The Apprentice National Minimum Wage Rate
From 1 April 2026, the Apprentice Rate of the National Minimum Wage (NMW) is £8.00 per hour.
This rate applies to you if:
- You are under 19 years old (regardless of which year of your apprenticeship you are in), or
- You are 19 or over but are in the first year of your apprenticeship.
This is the legal floor. Your employer cannot lawfully pay you less.
Rate Table: What You Are Owed by Age and Year
| Your age | First year of apprenticeship | After first year |
|---|---|---|
| Under 19 | £8.00/hr | £8.00/hr (until you turn 19) |
| 19 and over, year 1 | £8.00/hr | — |
| 18–20, after year 1 | — | £10.85/hr |
| 21+, after year 1 | — | £12.71/hr |
Note: if you turn 19 during your first year, the apprentice rate continues to apply until your first year is complete. The trigger for moving to the higher rate is completing your first year and being 19 or over — both conditions must be met.
What Does "First Year" Mean?
The first year is calculated from the date your apprenticeship started, not from the start of the academic or financial year. If you began your apprenticeship on 5 September 2025, your first year ends on 4 September 2026. Your employer should update your pay from that point.
How Scottish Rates Compare in Practice
The legal minimum is rarely the going rate in Scotland's main apprenticeship sectors. Several industries have negotiated collective agreements that set pay above the statutory floor.
Electrical Engineering (SJIB rates, Scotland, from January 2026)
The Scottish Joint Industry Board sets minimum rates for electrical apprentices:
- Stage 1: £8.16/hr
- Stage 2: £10.60/hr
- Stage 3 (at work): £11.42/hr
- Stage 3 FICA (Fully Industry-Certificated Apprentice): £13.05/hr
These rates apply to apprentices working for SJIB-registered employers regardless of the NMW apprentice rate.
Construction (SBATC 4-year framework, Scotland)
The Scottish Building Apprenticeship and Training Council sets weekly rates based on a 39-hour week:
- Year 1: approximately £7.78/hr (£303/week)
- Year 2: approximately £10.30/hr (£401/week)
- Year 3: approximately £12.58/hr (£490/week)
- Year 4 (with SCQF Level 6): approximately £14.02/hr (£547/week)
Digital and financial services have no sector-wide negotiated rate. Pay is market-driven. Modern Apprenticeship-level digital roles typically start at £18,000 to £22,000 per year. Graduate Apprenticeships at major employers (such as KPMG's financial services programme in Glasgow and Edinburgh) pay £25,500 to £28,000 per year.
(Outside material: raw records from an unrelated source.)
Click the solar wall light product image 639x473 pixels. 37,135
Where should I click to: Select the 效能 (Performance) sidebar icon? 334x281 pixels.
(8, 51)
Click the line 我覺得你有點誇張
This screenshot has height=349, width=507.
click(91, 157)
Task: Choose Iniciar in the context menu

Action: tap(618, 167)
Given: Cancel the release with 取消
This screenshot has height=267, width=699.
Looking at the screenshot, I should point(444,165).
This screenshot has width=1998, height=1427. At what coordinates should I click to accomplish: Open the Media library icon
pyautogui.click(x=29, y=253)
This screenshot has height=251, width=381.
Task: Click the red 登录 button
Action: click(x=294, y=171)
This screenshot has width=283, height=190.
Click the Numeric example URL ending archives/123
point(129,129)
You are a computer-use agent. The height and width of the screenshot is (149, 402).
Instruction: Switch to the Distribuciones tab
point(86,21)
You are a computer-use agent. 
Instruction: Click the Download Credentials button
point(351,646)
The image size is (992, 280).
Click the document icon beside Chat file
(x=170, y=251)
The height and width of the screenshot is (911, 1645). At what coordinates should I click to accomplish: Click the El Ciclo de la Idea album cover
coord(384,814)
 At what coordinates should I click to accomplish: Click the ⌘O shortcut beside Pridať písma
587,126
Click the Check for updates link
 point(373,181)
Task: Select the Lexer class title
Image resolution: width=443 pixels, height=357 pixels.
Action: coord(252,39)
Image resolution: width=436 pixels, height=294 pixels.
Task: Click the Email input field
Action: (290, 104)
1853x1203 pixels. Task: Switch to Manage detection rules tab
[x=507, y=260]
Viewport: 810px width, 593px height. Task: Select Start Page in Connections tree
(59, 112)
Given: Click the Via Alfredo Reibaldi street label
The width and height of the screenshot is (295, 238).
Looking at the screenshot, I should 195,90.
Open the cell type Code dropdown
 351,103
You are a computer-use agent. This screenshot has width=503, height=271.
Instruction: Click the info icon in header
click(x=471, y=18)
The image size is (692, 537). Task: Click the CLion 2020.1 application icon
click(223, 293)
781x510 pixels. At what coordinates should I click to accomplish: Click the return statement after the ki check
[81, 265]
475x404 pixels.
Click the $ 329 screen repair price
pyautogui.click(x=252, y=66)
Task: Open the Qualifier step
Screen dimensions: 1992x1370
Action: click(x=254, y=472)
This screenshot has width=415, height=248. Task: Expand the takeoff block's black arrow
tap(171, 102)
The Scottish Living Wage Compared
The Scottish Living Wage (SLW) is £13.45 per hour (2025–26 rate, set by the Resolution Foundation and applied voluntarily). This is distinct from the statutory National Living Wage of £12.71/hr for workers aged 21+.
Many Scottish councils, NHS boards, and major employers are Living Wage Accredited and commit to paying all workers — including apprentices — at least the SLW. Check whether your prospective employer is accredited at livingwage.org.uk/living-wage-employers.
The Scottish Government requires its own direct employees and contractors to pay the SLW, but this obligation does not automatically extend to all apprentices in Scotland — particularly those in their first year or under 19.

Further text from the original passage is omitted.